Eugênia (se essa mulher de costas curvas é a mesma que foi chamada) entra então na fotografia, parada, junto à porta do quarto. Tem o ar atento e um pouco distante de quem serve, não tanto como escrava, como empregada, ou agregada, talvez. Mais de perto, percebe-se um toque de raiva, ou ira, encravado nas rugas que circundam os olhos. Para servir e odiar ao mesmo tempo, só alguém que tenha necessidade, ou seja obrigado a isso. Eugênia é portanto uma parenta, talvez. Filha não, porque as filhas, com o tempo, transformam-se em mães da própria mãe, e Eugênia não tem o modo de quem manda na velha. Irmã também não, porque irmãs não se dobram uma diante da outra, mesmo quando grande a diferença de idade, e encaram-se, desafiadoras: Eugênia tem antes o tronco recurvo de quem há muito tempo deixou de desafiar seja quem for ou o que seja. Nem filha nem irmã, a parenta deve ser então nora. E isso explica as rugas como canaletas de ódio, porque a nora não apenas não tem a autoridade de filha, nem a impaciência de irmã, como tem sobre os ombros, além do respeito devido à sogra, o olhar policial (ou edipiano?) do marido obrigando-a a zelar, com zelo redobrado, pela velhice matriarcal.

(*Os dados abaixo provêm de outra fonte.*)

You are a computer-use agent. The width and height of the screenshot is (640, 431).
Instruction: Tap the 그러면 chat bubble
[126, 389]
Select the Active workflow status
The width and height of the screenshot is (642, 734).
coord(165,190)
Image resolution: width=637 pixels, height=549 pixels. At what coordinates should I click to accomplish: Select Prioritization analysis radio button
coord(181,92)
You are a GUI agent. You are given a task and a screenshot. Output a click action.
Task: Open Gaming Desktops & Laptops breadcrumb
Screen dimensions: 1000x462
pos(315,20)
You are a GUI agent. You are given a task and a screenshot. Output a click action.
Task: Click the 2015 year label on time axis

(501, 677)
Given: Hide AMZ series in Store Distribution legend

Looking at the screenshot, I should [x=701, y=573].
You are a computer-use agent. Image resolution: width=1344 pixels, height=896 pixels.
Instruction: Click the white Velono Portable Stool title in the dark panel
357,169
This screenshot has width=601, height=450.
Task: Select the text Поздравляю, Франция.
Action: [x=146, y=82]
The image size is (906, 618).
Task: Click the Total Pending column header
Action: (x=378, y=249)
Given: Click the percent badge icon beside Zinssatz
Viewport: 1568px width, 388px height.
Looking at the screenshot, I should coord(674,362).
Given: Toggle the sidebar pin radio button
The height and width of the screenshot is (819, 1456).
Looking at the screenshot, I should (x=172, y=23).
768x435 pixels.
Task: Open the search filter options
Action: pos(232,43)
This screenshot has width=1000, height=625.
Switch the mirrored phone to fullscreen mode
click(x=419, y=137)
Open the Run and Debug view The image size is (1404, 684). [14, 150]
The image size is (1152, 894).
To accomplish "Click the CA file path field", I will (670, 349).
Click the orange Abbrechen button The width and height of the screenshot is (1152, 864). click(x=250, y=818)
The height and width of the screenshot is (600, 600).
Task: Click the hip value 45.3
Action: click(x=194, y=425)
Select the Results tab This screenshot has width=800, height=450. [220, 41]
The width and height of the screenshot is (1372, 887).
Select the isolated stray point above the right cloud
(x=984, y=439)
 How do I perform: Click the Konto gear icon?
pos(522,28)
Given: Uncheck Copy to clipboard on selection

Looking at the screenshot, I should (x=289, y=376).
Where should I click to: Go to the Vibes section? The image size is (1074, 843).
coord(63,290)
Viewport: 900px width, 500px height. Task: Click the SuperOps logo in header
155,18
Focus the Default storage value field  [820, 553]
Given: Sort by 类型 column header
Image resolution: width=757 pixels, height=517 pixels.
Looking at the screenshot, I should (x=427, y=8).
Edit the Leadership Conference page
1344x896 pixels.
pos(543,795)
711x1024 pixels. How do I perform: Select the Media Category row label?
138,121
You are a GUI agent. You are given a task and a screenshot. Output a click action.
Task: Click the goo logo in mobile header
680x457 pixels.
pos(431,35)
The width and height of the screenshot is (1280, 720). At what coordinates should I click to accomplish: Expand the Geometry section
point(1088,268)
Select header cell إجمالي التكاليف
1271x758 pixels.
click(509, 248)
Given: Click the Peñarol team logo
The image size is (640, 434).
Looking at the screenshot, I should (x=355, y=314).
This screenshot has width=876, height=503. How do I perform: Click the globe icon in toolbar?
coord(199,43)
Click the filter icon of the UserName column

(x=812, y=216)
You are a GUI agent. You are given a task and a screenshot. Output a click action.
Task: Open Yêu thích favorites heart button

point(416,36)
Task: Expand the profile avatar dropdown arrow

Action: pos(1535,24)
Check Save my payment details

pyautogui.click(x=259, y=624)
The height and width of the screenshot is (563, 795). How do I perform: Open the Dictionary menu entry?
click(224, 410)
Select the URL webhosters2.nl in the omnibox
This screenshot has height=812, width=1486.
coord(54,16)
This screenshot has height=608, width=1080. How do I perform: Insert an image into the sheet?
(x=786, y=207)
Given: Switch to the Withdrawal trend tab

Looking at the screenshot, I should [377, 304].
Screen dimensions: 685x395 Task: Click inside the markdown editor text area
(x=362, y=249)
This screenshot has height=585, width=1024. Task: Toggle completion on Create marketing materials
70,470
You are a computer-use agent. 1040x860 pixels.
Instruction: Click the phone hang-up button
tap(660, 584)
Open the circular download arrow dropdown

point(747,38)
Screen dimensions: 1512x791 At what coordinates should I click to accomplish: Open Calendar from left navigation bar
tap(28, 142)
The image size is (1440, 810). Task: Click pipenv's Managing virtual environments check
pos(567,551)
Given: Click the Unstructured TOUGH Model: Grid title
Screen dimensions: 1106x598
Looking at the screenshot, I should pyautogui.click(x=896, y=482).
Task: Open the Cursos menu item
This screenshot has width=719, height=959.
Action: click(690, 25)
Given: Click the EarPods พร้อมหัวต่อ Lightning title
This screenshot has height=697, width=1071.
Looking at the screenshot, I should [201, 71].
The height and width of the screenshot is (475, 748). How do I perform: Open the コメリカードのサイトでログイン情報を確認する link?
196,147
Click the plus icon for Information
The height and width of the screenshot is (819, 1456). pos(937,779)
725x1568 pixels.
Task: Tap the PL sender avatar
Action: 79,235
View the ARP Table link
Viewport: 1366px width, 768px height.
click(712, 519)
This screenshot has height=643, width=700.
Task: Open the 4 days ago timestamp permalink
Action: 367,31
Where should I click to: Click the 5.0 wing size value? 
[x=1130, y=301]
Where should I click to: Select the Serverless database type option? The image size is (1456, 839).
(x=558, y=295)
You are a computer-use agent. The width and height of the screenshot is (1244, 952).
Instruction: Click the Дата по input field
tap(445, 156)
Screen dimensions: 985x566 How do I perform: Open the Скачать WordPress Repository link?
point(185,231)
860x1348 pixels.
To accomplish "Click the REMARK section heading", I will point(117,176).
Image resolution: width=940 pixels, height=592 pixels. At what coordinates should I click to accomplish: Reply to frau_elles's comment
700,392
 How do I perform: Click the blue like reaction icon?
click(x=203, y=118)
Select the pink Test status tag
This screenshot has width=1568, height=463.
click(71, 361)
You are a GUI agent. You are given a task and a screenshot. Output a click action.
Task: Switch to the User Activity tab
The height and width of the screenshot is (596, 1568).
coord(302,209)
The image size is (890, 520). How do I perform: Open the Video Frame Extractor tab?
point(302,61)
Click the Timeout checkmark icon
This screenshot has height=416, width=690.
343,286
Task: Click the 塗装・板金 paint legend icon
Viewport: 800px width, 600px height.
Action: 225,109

Eugênia, a nora, aguarda encurvada junto à porta que a velha diga o que quer, embora, como parecem estar ali desde sempre nessa posição, ela talvez saiba de antemão o que vai ser pedido, mas também talvez seja o único poder que tem a nora seja esse, de ficar em silêncio, obrigando a sogra a dizer o que quer, embora as duas o saibam. E como a sogra não quer ceder nem mesmo a essa minúscula réstia de poder, prende os lábios, fuzila a nora com os olhos azuis, espera que a outra pergunte o que deseja, mamãe, para assim deixar clara também nas palavras a total submissão. É por isso que não se move um músculo no rosto da nora, seus lábios estão mais apertados que os da odiada velha mãe de seu (odiado?) marido. A velha, pois, é que vai ter de falar, ela, um pobre travesseiro entre travesseiros. Mas fala apenas a metade, ou o necessário para quebrar o silêncio estéril, a outra deverá dizer o resto:
- Tu já sabes o que eu quero.
Se fosse possível a fotografia registrar um sorriso interior, nesse momento se veria um sorriso percorrendo rente à pele, por dentro das veias, espremendo um tanto as pálpebras dos olhos de Eugênia, a nora. Ela não pergunta O que deseja, mamãe?, como deve fazer a nora respeitosa. Também não diz que já sabe o que a sogra quer. Nem mesmo o mínimo: não vai nem mesmo dizer que não, que não sabe, que faça o favor de dizer. Nada, nenhuma palavra. O silêncio obriga a velha a gastar mais palavras do que queria.
- Já são quatro horas.
A nora podia responder sim, são quatro horas, e daí? Mas quer que o seu silêncio seja uma pedra para a outra remover, que faça alguma força, ao menos, que não seja sempre e sempre uma almofada deitada em almofadas.
- É a hora do meu café.
A nora sorri com tal superioridade que se faz evidente que ela teve uma vitória. Minúscula, se for comparada com outras de maior brilho e repercussão mundial. Mas no pequeno mundo dessa fotografia, tudo faz crer que ela obteve uma grandiosa vitória. A sogra, ao menos, mostra-se tão humilhada que a única maneira de inverter a derrota é não tocar em nada, assim que chega a bandeja.